Summer piano in the Big Apple
The International Keyboard Institute and Festival, reviewed by JOHN BELL YOUNG
While fumbling about for hors-d'oeuvres at an after-concert soirée, I cornered my host, the estimable pianist, Jerome Rose. Mr Rose is the founder and co-director, along with Julie Kedersha, of the International Keyboard Institute and Festival, which has just concluded its sixth summer season at the Mannes College in New York. Mr Rose, a commanding presence who is hardly given to mincing words, exudes as much authority in person as he does at the piano.
Bemoaning the state of classical music as so many of our colleagues do, while not quite throwing up his hands, Mr Rose observed that the future of the art, and all hope for its survival is indeed in the hands of young people. Now that music has been co-opted by popular culture and harvested for its use-value in film and other visual media, Mr Rose's circumspection was understandable. Even so, he waxed pragmatic, not philosophical, when he pointed to the success of his festival, which now routinely sells out its events. 'We are only talking about hundreds of listeners who attend our concerts,' he observed, as opposed to the far greater numbers his series, given its quality, deserve.
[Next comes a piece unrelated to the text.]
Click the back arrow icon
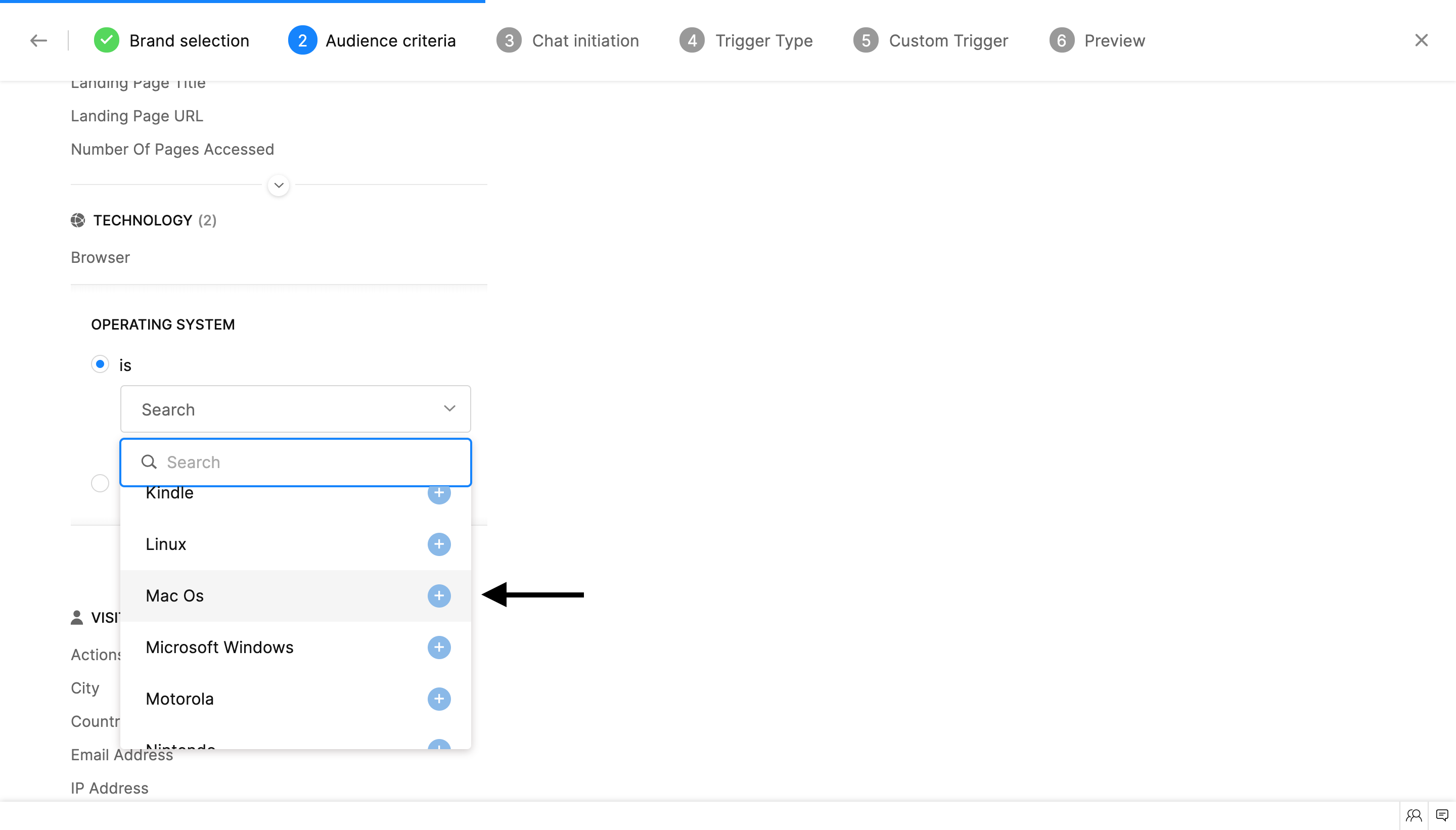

Mr Rose may be underestimating his considerable abilities to organize and inspire. Indeed, of all the summer festivals throughout the US that I have attended over the years, the IKIF embraces the very best of what a festival should represent: quality, artistry and imagination. In maintaining a spirit of overall collaboration that embraces the interests as well as the talents of professional musicians, students and the public itself, Mr Rose has pursued an admirable and effective model for musical presentation that others would be well advised to emulate.